Franklyn Stephenson

Personal information
- Born: 8 April 1959 (age 67) Saint James, Barbados
- Batting: Right-handed
- Bowling: Right-arm fast

Domestic team information
- 1981/82: Tasmania
- 1981/82–1989/90: Barbados
- 1982–1983: Gloucestershire
- 1988–1991: Nottinghamshire
- 1991/92–1996/97: Orange Free State
- 1992–1995: Sussex

Career statistics
| Competition | First-class | List A |
| Matches | 219 | 282 |
| Runs scored | 8,622 | 4,717 |
| Batting average | 27.99 | 22.67 |
| 100s/50s | 12/43 | 2/16 |
| Top score | 166 | 108 |
| Balls bowled | 40,297 | 14,391 |
| Wickets | 792 | 448 |
| Bowling average | 24.26 | 19.91 |
| 5 wickets in innings | 44 | 9 |
| 10 wickets in match | 10 | 0 |
| Best bowling | 8/47 | 6/9 |
| Catches/stumpings | 100/– | 61/– |
- Source: CricketArchive, 8 May 2012

= Franklyn Stephenson =

West Indian cricketer

Franklyn DaCosta Stephenson (born 8 April 1959) is a former cricketer from Barbados who played as a right handed batsman and pacer. Stephenson played as an allrounder for his native Barbados together with Tasmania, Orange Free State, Gloucestershire, Nottinghamshire and Sussex in his cricketing career. As an aggressive middle-order batsman and genuinely quick pacer, he was also known for being one of the greatest exponents of the slower ball.

==Playing career==
Stephenson played for the West Indies Young Cricketers team on their 1979 English tour. During 1981 he made his first-class debut, playing for Tasmania. He also started to feature, in that year, for his native Barbados and English side Gloucestershire.

During the following winter, Stephenson joined a rebel West Indies team, led by Lawrence Rowe, that twice toured South Africa. This team featured players such as Alvin Kallicharran, Collis King, Colin Croft and Ezra Moseley. The West Indian rebels played in unofficial Tests and ODIs against the South African national cricket team who, due to apartheid, were at the time barred from world cricket. The rebel West Indian cricketers were later handed a lifetime ban from playing cricket by the WICB. After those rebel tours came to an end, he began playing for South African outfit Free State. As the lifetime ban was eventually lifted in 1989, Stephenson was able to play for Barbados in the 1989–90 Red Stripe Cup. Stephenson though never went on to play international cricket. He is regarded by some cricketing aficionados as one of if not the greatest cricketer who never played for the West Indies.

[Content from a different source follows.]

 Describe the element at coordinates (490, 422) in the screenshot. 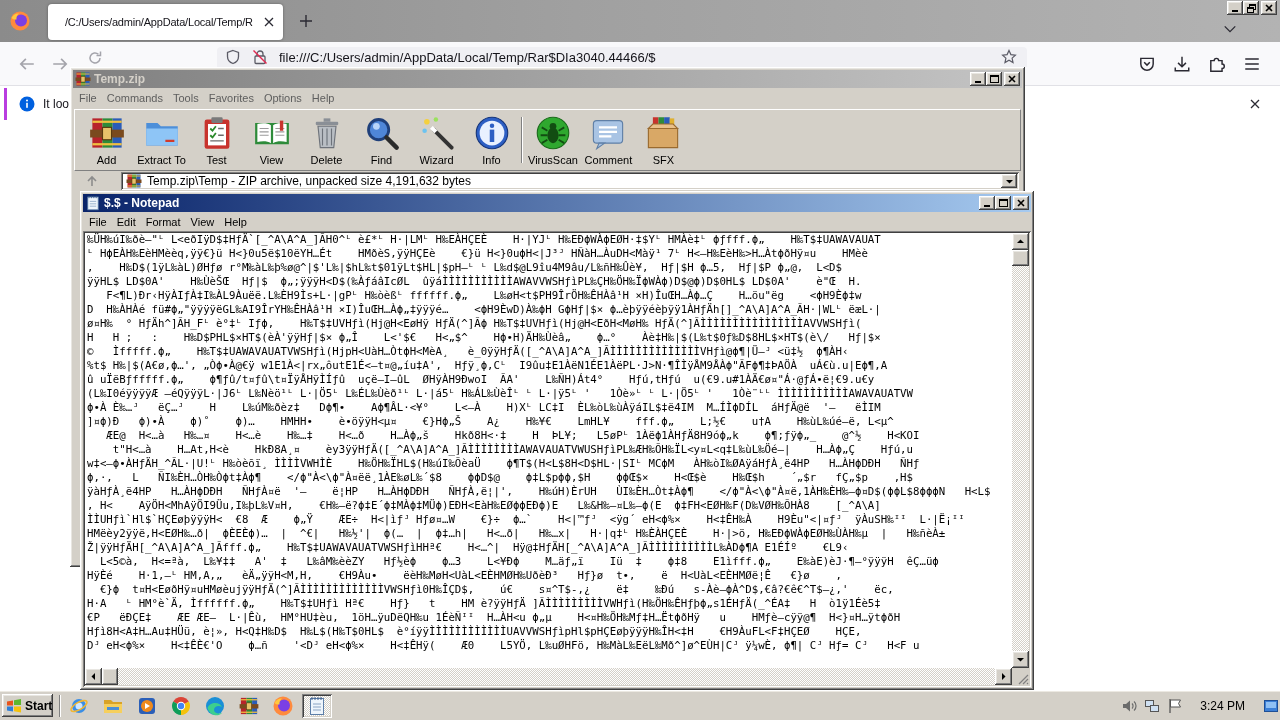

I see `text-line: ]¤ϕ)Ð ϕ)•À ϕ)˚ ϕ)… HMHH• è•öÿÿH<µ¤ €}Hϕ„Š A¿ H‰¥€ LmHL¥ fff.ϕ„ L;½€ u†A H‰ùL‰úé–ë, L<µ^` at that location.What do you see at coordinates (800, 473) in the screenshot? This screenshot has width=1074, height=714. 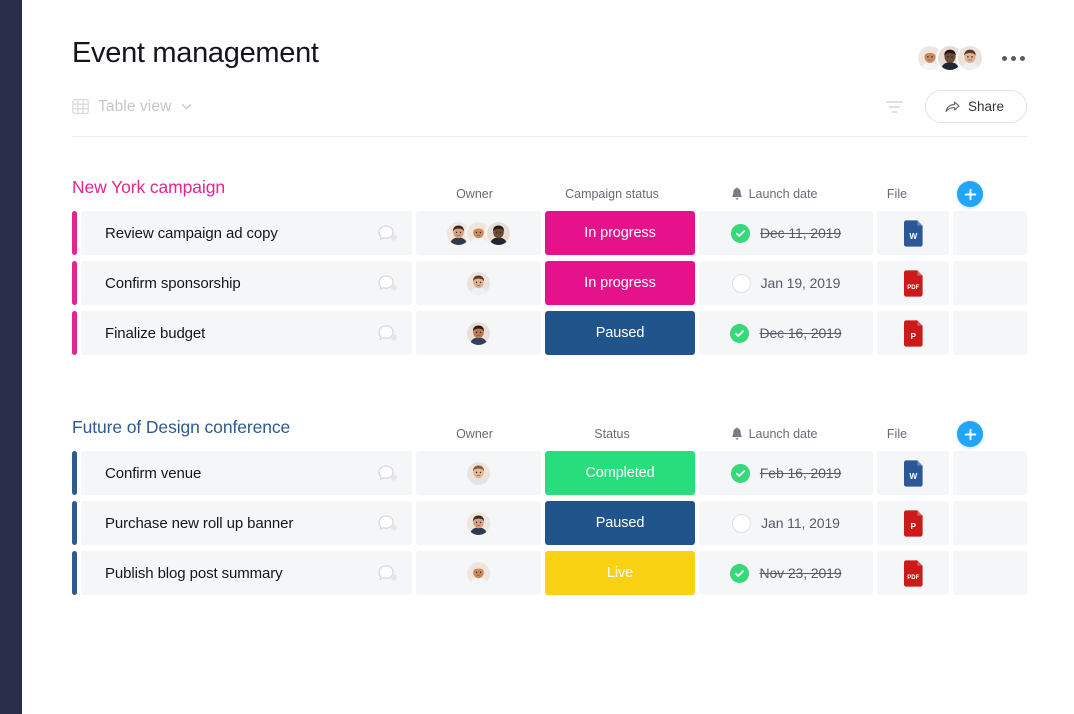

Stephenson then joined Nottinghamshire in 1988. With county cricket sides having now only one overseas player, Stephenson came to the club as a replacement for fellow all-rounders Clive Rice and Richard Hadlee. Stephenson impressed in his debut season at Notts, in achieving the all-rounder's "double" of 1,000 runs and 100 wickets. He became only the second and last cricketer since the reduction in first-class games in 1969, after his Notts predecessor Hadlee (1981), to achieve this feat, in making 1018 runs and taking 125 wickets. He was thereafter named a Wisden Cricketer of the Year in 1989 for this achievement, and was also the Cricket Society's leading all-rounder. Stephenson's attained the batting aspect of the double by notching a century in each innings against Yorkshire in Notts’ final match of the season. He also took 11 wickets in the game, which Nottinghamshire eventually lost.

Stephenson continued as an effective all-rounder for further three seasons with Nottinghamshire. He eventually left Notts to join Sussex, where he played for another four seasons. During 1994, he scored over 750 runs and claimed a total of 67 wickets for that club.

Stephenson retired from English county cricket after 1995 and from South African domestic cricket after the 1996–97 season. Stephenson continued to earn acclaim for his notable all round feats along with his effective use of slower balls in both the First Class and List A forms of the game.